From the Guidelines
For a patient with hyponatremia of 126, the most appropriate management is to monitor and restrict water intake to 1,000 mL/day, as this level is considered mild hyponatremia and does not require specific management apart from monitoring and water restriction, according to the 2021 practice guidance by the American Association for the Study of Liver Diseases 1.
Key Considerations
- Assess the patient clinically for volume status (hypovolemic, euvolemic, or hypervolemic) and measure serum sodium, osmolality, and urine sodium and osmolality.
- For severe symptomatic hyponatremia (sodium <120 mmol/L with seizures or altered consciousness), consider administering 3% hypertonic saline.
- Correction should not exceed 8-10 mmol/L in 24 hours to prevent osmotic demyelination syndrome.
Management Approach
- For mild hyponatremia (Na 126-135 mEq/L) in cirrhosis without symptoms, no specific management is required apart from monitoring and water restriction 1.
- For moderate hyponatremia (120-125 mEq/L), water restriction to 1,000 mL/day and cessation of diuretics is recommended 1.
- For severe hyponatremia (<120 mEq/L), a more severe restriction of water intake with albumin infusion is recommended 1.
Medications and Interventions
- Vasopressin receptor antagonists, such as tolvaptan, can be considered for short-term use (≤30 days) in patients with cirrhosis and hyponatremia, but should be used with caution 1.
- Hypertonic saline is reserved for short-term treatment of patients with symptomatic or severe hyponatremia or those with imminent liver transplant 1.
Monitoring and Prevention
- Regular monitoring of serum sodium (every 2-4 hours initially for severe cases) is essential to ensure appropriate correction rates and prevent complications.
- Discontinue medications that may cause hyponatremia, such as thiazide diuretics, SSRIs, or carbamazepine.
From the FDA Drug Label
In two double-blind, placebo-controlled, multi-center studies (SALT-1 and SALT-2), a total of 424 patients with euvolemic or hypervolemic hyponatremia (serum sodium <135 mEq/L) resulting from a variety of underlying causes (heart failure, liver cirrhosis, syndrome of inappropriate antidiuretic hormone [SIADH] and others) were treated for 30 days with tolvaptan or placebo, then followed for an additional 7 days after withdrawal.

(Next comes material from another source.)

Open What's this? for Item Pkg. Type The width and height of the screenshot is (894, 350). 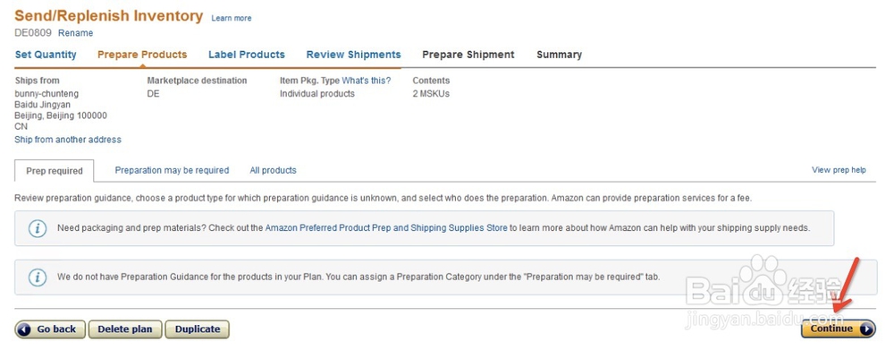(x=367, y=81)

The primary endpoint for these studies was the average daily AUC for change in serum sodium from baseline to Day 4 and baseline to Day 30 in patients with a serum sodium less than 135 mEq/L.

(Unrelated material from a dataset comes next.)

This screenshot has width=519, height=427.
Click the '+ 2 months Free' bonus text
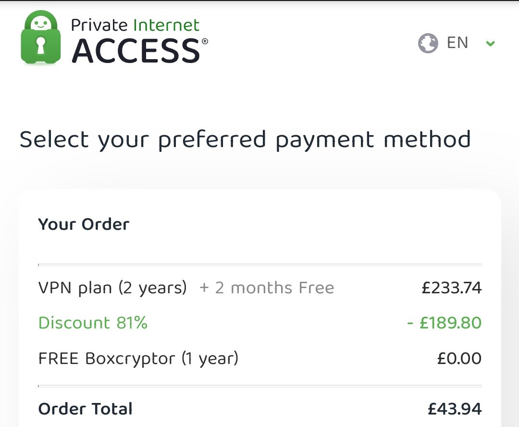click(x=267, y=288)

To investigate and manage hyponatremia, the following steps can be taken:
- Assess the underlying cause of hyponatremia, such as heart failure, liver cirrhosis, or SIADH.
- Monitor serum sodium levels closely, especially in the first 24 hours of therapy.
- Avoid fluid restriction if possible during the first 24 hours of therapy to avoid overly rapid correction of serum sodium.
- Consider treatment with tolvaptan, which has been shown to cause a statistically greater increase in serum sodium compared to placebo in patients with euvolemic or hypervolemic hyponatremia.
- Titrate the dose of tolvaptan as needed to achieve normonatremia (serum sodium >135 mEq/L), with a maximum dose of 60 mg once daily.
- Maintain treatment for 30 days, with additional serum sodium assessments on Days 11,18,25, and 30.
- Resume previous therapies for hyponatremia after discontinuation of tolvaptan and reevaluate 7 days later 2.
From the Research
Investigation of Hyponatremia
- The first step in investigating hyponatremia is to determine the severity of the condition, with a sodium concentration of 126 mEq/L considered moderate hyponatremia 3.
- It is essential to identify the underlying cause of hyponatremia, which can include certain medications, excessive alcohol consumption, very low-salt diets, and excessive free water intake during exercise 3.
- The patient's volume status should be assessed to determine if they are hypovolemic, euvolemic, or hypervolemic, as this will guide treatment decisions 3, 4.
Management of Hyponatremia
- Treatment of hyponatremia depends on the severity of the condition, the underlying cause, and the patient's volume status 3, 4.
- For patients with severe hyponatremia (sodium concentration < 125 mEq/L) and severe symptoms, emergency infusions with 3% hypertonic saline may be necessary 3.
- For patients with mild or moderate hyponatremia, treatment options include:
- Vasopressin receptor antagonists, such as tolvaptan, lixivaptan, and conivaptan, are promising new therapeutic options for the treatment of hyponatremia, particularly in patients with euvolemic or hypervolemic hyponatremia 7, 4, 5, 6.